虞美人(54)
周宿的脸忽然逼近。
惊得宗政怀月的睫毛都狠狠颤了颤,呼吸几乎停滞。
他就近在咫尺,用鼻尖抵着她的,温热的气息一下比一下重,喷洒在她的唇上。
宗政怀月甚至都能感觉到男人睫毛扫过她眉骨的痒意。
然后,他抓住她的手,捉着她几根细白的手指抵在两人唇边,情不自禁的吻了吻。
“就罚你——”
没动静了。
好半天,周宿都没有再说话。
帷帐里一时静得可怕,只有远处烛火偶尔爆出轻微的噼啪声。
然而宗政怀月即使闭着眼,什么都看不见,也依旧能感受到有一双无比渗人的眼睛正直直地盯着她。
像黑夜里的狼,幽幽地泛着绿光,一寸一寸舔过她的脸。
少女的心猛地缩紧。
她又想起了梦中那双血红的眼睛——冰冷、黏腻、带着某种浓浓化不开的恨意。盯得她浑身的冷汗又密了一层,后背的寝衣湿湿地黏在皮肉上,又凉又腻。
一阵诡异的静谧后,周宿的手竟然开始缓缓往下移。
宗政怀月藏在被中的手指也跟着一点点收紧,指甲掐进掌心的软肉,借着那点刺痛才不至于跳起来推开他。

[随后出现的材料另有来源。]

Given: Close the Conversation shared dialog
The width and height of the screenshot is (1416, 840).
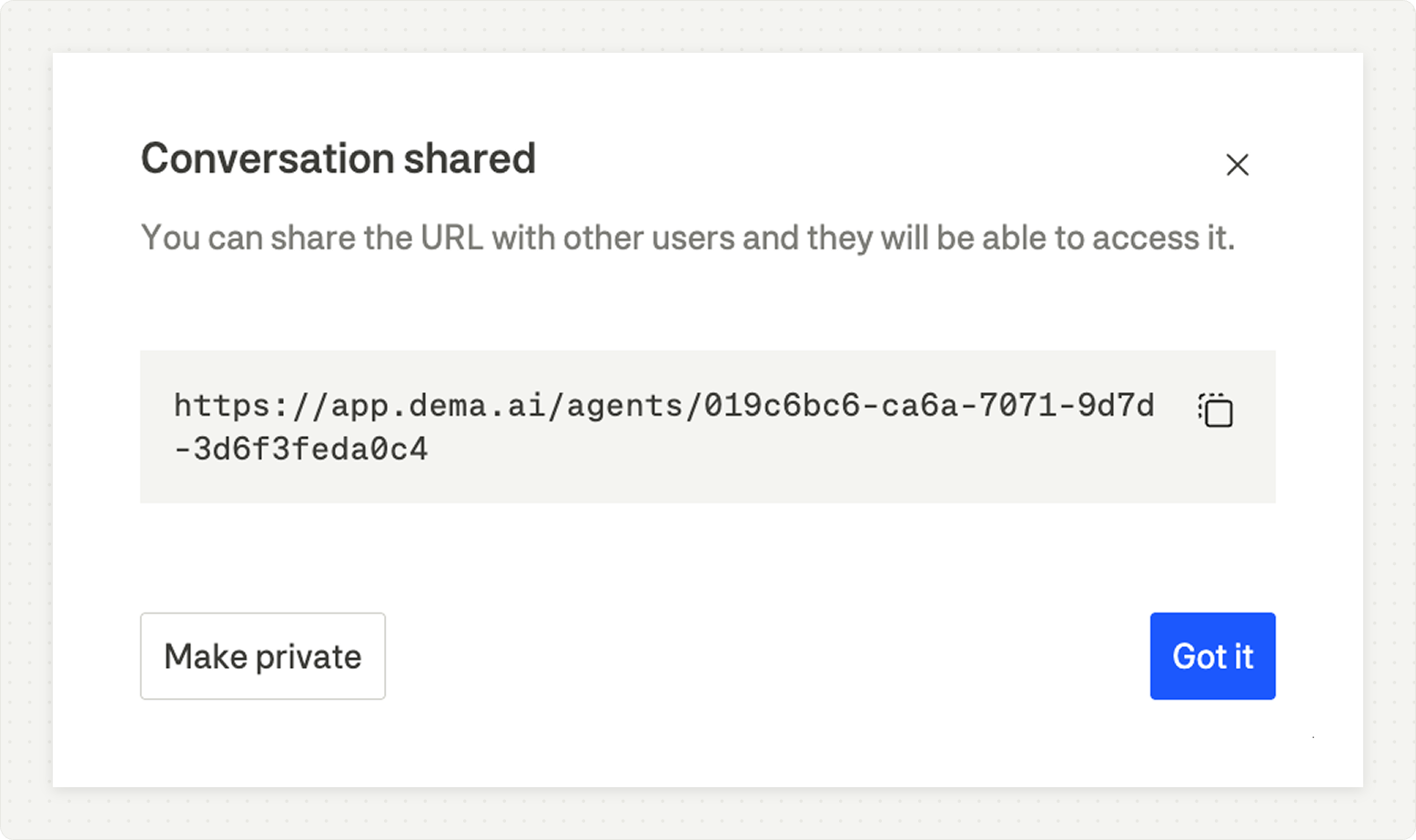Looking at the screenshot, I should pos(1237,165).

男人的大掌停在那不堪一握的细腰上——那么细,细到他似乎稍稍用用力就能折断。他的手指在系带上摩挲了两下,然后一点点,缓缓地扯开了那个打成蝴蝶结的系带。
“”
宗政怀月的心提到了嗓子眼,胸腔里的心脏砰砰狂跳,几乎要撞破肋骨。她能感觉到他掌心的温度透过薄薄的布料渗进皮肤,像烙铁一样烫。
但下一瞬。
就在她快要忍不住时,周宿只是轻轻握了握她的腰,像在丈量什么,然后低低地呢喃了一句,“太瘦了。”
然后哼笑道,“就罚你病好了以后,一天吃三碗补汤。”
宗政怀月:“”
她一口气噎在喉咙里,不知道该松还是该提。
周宿说完这话,很快,手便移开了。
再回来时,手里多了一张湿湿热热的帕子。
伏在她身上,一点点替她擦拭身上新冒出来的汗。动作很轻,从额头到脸颊,从脖颈到锁骨,认真得要命。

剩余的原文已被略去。